*** Records for the exercise Section Begins ***

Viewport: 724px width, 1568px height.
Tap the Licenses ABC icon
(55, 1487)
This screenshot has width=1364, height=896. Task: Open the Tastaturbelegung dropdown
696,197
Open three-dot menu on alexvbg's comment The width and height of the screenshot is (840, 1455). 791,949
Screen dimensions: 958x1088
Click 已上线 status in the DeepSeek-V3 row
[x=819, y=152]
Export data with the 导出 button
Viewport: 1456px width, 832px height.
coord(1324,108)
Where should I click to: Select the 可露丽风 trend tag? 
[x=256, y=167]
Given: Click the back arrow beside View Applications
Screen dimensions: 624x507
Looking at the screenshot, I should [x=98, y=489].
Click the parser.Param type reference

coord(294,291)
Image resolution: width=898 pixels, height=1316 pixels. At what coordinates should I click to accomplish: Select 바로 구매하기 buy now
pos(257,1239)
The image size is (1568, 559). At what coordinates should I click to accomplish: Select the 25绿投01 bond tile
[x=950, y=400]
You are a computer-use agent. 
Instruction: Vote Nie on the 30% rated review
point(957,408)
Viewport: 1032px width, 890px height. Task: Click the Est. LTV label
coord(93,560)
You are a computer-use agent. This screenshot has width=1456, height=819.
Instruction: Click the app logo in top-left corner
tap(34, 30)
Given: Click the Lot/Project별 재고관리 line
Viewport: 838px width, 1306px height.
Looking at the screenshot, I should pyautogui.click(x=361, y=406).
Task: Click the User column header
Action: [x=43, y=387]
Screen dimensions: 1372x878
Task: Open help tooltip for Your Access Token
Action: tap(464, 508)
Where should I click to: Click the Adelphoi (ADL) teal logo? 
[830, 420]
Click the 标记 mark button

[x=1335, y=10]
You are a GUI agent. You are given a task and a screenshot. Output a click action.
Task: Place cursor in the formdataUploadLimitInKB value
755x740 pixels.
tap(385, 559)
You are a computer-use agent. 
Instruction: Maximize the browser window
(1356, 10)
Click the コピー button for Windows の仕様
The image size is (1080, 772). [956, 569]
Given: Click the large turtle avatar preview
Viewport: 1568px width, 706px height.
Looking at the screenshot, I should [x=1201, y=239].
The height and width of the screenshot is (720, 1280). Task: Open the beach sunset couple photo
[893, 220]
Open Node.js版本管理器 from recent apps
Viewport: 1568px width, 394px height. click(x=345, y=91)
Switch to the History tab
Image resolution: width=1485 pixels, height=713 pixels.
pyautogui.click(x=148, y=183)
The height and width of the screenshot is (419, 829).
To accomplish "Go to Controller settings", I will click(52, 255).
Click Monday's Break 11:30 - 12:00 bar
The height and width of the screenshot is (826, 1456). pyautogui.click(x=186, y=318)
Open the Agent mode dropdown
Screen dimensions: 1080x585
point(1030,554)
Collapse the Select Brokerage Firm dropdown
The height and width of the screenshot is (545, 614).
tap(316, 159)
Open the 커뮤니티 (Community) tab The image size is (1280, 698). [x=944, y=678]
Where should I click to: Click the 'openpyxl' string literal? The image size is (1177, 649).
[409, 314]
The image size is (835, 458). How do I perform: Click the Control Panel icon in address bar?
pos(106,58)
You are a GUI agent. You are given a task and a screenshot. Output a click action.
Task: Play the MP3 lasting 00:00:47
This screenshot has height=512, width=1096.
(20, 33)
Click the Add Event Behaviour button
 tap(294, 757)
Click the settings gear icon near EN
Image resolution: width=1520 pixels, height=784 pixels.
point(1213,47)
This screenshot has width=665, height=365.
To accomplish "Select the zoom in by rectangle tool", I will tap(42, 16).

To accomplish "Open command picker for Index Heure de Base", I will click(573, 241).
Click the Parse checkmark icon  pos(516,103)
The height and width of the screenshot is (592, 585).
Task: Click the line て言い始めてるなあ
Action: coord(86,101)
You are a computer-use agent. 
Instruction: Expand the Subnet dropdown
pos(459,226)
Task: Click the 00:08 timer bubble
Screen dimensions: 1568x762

*** Records for the exercise Section Ends ***

Give every entry once more, exactly as it reads.

* _Solution for this task_
Viewport: 724px width, 1568px height.
Tap the Licenses ABC icon
(55, 1487)
This screenshot has width=1364, height=896. Task: Open the Tastaturbelegung dropdown
696,197
Open three-dot menu on alexvbg's comment The width and height of the screenshot is (840, 1455). 791,949
Screen dimensions: 958x1088
Click 已上线 status in the DeepSeek-V3 row
[x=819, y=152]
Export data with the 导出 button
Viewport: 1456px width, 832px height.
coord(1324,108)
Where should I click to: Select the 可露丽风 trend tag? 
[x=256, y=167]
Given: Click the back arrow beside View Applications
Screen dimensions: 624x507
Looking at the screenshot, I should [x=98, y=489].
Click the parser.Param type reference

coord(294,291)
Image resolution: width=898 pixels, height=1316 pixels. At what coordinates should I click to accomplish: Select 바로 구매하기 buy now
pos(257,1239)
The image size is (1568, 559). At what coordinates should I click to accomplish: Select the 25绿投01 bond tile
[x=950, y=400]
You are a computer-use agent. 
Instruction: Vote Nie on the 30% rated review
point(957,408)
Viewport: 1032px width, 890px height. Task: Click the Est. LTV label
coord(93,560)
You are a computer-use agent. This screenshot has width=1456, height=819.
Instruction: Click the app logo in top-left corner
tap(34, 30)
Given: Click the Lot/Project별 재고관리 line
Viewport: 838px width, 1306px height.
Looking at the screenshot, I should pyautogui.click(x=361, y=406).
Task: Click the User column header
Action: [x=43, y=387]
Screen dimensions: 1372x878
Task: Open help tooltip for Your Access Token
Action: tap(464, 508)
Where should I click to: Click the Adelphoi (ADL) teal logo? 
[830, 420]
Click the 标记 mark button

[x=1335, y=10]
You are a GUI agent. You are given a task and a screenshot. Output a click action.
Task: Place cursor in the formdataUploadLimitInKB value
755x740 pixels.
tap(385, 559)
You are a computer-use agent. 
Instruction: Maximize the browser window
(1356, 10)
Click the コピー button for Windows の仕様
The image size is (1080, 772). [956, 569]
Given: Click the large turtle avatar preview
Viewport: 1568px width, 706px height.
Looking at the screenshot, I should [x=1201, y=239].
The height and width of the screenshot is (720, 1280). Task: Open the beach sunset couple photo
[893, 220]
Open Node.js版本管理器 from recent apps
Viewport: 1568px width, 394px height. click(x=345, y=91)
Switch to the History tab
Image resolution: width=1485 pixels, height=713 pixels.
pyautogui.click(x=148, y=183)
The height and width of the screenshot is (419, 829).
To accomplish "Go to Controller settings", I will click(52, 255).
Click Monday's Break 11:30 - 12:00 bar
The height and width of the screenshot is (826, 1456). pyautogui.click(x=186, y=318)
Open the Agent mode dropdown
Screen dimensions: 1080x585
point(1030,554)
Collapse the Select Brokerage Firm dropdown
The height and width of the screenshot is (545, 614).
tap(316, 159)
Open the 커뮤니티 (Community) tab The image size is (1280, 698). [x=944, y=678]
Where should I click to: Click the 'openpyxl' string literal? The image size is (1177, 649).
[409, 314]
The image size is (835, 458). How do I perform: Click the Control Panel icon in address bar?
pos(106,58)
You are a GUI agent. You are given a task and a screenshot. Output a click action.
Task: Play the MP3 lasting 00:00:47
This screenshot has height=512, width=1096.
(20, 33)
Click the Add Event Behaviour button
 tap(294, 757)
Click the settings gear icon near EN
Image resolution: width=1520 pixels, height=784 pixels.
point(1213,47)
This screenshot has width=665, height=365.
To accomplish "Select the zoom in by rectangle tool", I will tap(42, 16).

To accomplish "Open command picker for Index Heure de Base", I will click(573, 241).
Click the Parse checkmark icon  pos(516,103)
The height and width of the screenshot is (592, 585).
Task: Click the line て言い始めてるなあ
Action: coord(86,101)
You are a computer-use agent. 
Instruction: Expand the Subnet dropdown
pos(459,226)
Task: Click the 00:08 timer bubble
Screen dimensions: 1568x762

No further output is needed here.